Tarefa: Conte quantas linhas da listagem abaixo contêm a palavra "plus" e responda só com o número.

═════ Linhas de entrada

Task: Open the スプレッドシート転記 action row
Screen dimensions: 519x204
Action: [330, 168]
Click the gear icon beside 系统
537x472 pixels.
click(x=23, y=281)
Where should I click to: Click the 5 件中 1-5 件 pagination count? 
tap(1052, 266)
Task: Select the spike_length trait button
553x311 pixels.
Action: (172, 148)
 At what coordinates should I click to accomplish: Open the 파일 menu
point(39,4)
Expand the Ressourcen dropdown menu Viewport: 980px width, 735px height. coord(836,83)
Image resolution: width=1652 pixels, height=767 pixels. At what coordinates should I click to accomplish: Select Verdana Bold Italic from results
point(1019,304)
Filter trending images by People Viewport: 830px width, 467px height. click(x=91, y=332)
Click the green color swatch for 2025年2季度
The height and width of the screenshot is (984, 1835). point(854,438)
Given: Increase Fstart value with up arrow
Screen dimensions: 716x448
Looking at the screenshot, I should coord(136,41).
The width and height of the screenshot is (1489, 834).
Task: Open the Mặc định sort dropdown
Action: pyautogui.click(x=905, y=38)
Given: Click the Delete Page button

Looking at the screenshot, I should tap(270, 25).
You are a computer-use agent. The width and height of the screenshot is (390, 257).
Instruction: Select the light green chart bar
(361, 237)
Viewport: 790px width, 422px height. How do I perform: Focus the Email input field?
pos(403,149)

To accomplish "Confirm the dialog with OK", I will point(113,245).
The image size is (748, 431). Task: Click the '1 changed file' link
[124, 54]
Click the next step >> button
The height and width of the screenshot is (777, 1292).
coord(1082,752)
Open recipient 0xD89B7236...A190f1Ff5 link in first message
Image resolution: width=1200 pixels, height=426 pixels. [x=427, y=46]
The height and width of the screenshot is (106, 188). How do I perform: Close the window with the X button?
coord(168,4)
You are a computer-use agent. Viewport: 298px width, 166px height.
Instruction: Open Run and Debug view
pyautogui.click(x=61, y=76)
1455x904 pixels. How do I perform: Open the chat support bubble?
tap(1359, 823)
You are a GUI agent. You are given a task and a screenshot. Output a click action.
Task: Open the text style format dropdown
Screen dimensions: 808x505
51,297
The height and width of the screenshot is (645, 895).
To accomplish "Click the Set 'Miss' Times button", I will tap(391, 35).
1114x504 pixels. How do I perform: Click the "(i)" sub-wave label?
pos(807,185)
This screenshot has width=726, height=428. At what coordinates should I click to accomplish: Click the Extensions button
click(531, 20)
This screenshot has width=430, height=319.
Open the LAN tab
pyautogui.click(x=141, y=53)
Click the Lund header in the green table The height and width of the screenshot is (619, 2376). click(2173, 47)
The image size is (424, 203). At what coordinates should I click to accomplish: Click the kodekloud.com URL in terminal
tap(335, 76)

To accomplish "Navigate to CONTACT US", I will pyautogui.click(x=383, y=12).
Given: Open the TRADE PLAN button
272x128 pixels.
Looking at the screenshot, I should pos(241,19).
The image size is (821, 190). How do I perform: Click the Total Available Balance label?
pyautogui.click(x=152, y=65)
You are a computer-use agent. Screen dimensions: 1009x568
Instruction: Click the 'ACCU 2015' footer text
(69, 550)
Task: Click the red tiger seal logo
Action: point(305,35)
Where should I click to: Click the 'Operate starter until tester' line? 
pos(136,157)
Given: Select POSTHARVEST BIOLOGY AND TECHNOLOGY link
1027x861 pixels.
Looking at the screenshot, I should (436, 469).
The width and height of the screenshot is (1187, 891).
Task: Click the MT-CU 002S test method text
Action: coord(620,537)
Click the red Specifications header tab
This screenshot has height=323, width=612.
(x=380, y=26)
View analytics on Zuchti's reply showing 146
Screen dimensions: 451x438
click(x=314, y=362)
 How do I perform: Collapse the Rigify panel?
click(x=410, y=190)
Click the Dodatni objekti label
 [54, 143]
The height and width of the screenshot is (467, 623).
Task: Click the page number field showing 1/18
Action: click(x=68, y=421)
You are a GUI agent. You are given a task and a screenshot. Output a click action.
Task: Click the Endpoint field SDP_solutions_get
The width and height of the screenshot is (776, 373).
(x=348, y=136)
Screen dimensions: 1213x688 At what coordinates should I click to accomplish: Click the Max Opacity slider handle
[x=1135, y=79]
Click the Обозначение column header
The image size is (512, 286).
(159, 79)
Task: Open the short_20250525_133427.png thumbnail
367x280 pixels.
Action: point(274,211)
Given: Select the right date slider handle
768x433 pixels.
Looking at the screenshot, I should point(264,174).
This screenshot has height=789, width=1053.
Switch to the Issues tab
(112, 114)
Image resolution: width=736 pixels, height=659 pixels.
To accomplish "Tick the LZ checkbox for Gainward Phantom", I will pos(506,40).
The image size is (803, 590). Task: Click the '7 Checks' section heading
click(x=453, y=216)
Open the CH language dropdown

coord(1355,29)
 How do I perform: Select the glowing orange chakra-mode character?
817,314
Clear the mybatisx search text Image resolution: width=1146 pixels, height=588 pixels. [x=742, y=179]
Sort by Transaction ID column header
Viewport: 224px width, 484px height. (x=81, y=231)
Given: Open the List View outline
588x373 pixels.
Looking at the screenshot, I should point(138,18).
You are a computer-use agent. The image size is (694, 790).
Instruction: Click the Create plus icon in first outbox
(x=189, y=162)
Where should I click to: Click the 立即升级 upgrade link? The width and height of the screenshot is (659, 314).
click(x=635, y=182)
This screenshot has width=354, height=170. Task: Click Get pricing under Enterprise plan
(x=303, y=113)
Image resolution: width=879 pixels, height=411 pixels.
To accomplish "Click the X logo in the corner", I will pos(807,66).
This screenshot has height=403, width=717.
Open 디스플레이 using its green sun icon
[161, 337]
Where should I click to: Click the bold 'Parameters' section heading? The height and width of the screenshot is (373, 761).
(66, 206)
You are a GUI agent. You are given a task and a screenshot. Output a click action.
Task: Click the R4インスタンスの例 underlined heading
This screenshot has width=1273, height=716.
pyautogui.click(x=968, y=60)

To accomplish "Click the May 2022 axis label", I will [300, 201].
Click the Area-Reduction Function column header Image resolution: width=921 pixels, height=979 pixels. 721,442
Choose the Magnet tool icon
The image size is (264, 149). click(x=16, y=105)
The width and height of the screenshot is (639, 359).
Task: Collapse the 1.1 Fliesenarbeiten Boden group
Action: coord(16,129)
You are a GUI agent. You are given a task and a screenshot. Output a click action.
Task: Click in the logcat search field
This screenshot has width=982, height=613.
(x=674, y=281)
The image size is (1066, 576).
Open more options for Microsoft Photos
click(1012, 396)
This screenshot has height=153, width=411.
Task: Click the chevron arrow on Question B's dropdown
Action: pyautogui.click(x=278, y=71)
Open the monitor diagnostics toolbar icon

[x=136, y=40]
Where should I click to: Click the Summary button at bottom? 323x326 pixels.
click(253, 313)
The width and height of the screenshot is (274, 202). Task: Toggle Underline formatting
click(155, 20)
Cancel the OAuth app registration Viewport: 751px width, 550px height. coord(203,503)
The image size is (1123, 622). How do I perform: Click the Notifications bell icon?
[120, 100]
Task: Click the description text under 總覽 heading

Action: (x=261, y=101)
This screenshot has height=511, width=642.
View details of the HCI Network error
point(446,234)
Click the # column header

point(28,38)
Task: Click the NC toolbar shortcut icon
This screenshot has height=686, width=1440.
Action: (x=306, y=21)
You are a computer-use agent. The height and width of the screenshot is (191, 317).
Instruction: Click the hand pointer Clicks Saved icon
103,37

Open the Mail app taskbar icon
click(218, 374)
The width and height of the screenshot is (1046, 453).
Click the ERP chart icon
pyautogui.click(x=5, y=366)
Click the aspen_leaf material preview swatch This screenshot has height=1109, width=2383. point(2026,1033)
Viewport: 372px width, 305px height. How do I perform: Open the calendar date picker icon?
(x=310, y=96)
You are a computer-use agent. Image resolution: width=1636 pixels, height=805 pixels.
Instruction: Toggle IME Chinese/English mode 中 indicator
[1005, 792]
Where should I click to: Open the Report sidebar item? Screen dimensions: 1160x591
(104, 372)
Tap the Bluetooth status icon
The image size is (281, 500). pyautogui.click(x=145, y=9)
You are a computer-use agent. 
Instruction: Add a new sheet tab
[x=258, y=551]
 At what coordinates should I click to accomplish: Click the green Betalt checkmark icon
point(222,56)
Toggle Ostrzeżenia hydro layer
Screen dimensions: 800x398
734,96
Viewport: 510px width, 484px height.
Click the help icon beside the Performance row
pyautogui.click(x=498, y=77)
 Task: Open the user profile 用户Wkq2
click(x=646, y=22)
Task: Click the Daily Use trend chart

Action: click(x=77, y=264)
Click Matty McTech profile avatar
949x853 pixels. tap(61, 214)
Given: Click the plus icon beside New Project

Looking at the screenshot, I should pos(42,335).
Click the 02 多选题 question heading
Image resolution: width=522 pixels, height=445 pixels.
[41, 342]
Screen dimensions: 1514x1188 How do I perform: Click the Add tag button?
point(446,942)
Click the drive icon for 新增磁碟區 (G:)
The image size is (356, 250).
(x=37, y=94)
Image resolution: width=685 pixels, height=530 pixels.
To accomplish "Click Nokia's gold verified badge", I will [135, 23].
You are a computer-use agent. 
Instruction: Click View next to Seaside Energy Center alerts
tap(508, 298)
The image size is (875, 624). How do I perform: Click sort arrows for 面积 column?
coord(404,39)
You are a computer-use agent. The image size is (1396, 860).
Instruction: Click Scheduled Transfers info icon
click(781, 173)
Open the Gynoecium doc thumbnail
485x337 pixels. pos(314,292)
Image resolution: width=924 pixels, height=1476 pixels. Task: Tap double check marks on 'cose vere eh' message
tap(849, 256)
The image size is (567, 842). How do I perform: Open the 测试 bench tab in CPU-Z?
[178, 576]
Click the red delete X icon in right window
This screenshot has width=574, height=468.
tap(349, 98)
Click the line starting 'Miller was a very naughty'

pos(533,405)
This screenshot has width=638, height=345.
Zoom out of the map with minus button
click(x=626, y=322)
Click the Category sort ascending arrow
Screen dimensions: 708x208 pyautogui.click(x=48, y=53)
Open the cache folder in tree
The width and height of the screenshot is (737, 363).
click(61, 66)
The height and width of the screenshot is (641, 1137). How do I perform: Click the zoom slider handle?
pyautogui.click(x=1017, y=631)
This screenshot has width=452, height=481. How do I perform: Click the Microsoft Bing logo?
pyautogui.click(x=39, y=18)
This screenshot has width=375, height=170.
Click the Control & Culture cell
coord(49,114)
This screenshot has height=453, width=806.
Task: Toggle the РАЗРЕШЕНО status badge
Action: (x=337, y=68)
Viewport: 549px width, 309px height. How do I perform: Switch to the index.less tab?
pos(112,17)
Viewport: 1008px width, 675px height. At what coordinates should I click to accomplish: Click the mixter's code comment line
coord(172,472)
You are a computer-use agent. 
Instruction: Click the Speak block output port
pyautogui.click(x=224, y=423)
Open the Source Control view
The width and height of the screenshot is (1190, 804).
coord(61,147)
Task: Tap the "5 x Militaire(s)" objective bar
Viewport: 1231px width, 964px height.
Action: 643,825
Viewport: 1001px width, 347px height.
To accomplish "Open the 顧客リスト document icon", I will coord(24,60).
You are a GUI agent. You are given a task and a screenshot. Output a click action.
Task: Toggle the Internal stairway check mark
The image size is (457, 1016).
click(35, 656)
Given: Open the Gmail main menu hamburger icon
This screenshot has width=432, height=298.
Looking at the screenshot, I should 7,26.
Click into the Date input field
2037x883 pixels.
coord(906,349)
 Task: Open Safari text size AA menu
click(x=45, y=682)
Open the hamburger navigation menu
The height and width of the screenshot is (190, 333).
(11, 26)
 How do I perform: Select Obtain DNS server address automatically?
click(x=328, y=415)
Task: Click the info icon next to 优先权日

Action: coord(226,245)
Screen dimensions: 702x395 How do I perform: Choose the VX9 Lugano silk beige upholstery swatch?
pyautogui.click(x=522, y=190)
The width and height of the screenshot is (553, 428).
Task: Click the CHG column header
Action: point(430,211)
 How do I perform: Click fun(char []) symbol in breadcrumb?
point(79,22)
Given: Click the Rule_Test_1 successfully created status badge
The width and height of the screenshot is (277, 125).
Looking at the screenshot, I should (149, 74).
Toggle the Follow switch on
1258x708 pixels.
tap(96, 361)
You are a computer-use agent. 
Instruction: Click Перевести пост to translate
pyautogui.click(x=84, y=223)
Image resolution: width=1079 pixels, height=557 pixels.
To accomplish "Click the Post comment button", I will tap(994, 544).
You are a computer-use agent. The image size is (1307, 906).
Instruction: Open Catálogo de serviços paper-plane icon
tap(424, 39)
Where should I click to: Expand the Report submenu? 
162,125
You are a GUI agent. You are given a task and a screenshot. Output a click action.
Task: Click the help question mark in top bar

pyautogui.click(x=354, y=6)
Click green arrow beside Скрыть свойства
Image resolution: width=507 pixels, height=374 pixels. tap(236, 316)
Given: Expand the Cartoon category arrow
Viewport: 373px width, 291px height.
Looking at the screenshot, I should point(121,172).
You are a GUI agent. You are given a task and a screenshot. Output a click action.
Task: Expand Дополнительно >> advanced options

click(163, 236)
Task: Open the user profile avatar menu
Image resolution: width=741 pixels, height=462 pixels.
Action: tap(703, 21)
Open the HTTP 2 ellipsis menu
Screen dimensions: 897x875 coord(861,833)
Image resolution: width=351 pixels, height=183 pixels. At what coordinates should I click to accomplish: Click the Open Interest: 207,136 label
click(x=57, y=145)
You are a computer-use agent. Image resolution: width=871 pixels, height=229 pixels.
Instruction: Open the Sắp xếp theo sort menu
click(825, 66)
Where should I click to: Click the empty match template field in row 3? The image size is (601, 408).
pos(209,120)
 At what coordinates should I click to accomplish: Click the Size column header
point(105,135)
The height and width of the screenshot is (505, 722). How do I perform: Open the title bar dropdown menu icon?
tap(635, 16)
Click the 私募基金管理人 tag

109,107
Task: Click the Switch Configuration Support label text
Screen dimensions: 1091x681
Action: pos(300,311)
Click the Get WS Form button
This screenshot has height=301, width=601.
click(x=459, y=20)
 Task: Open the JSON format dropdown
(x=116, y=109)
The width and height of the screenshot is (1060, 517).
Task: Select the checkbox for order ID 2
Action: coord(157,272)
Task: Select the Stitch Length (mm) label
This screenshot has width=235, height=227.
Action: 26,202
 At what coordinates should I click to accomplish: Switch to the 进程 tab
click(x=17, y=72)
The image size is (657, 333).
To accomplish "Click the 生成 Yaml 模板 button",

══════════

Solução: 2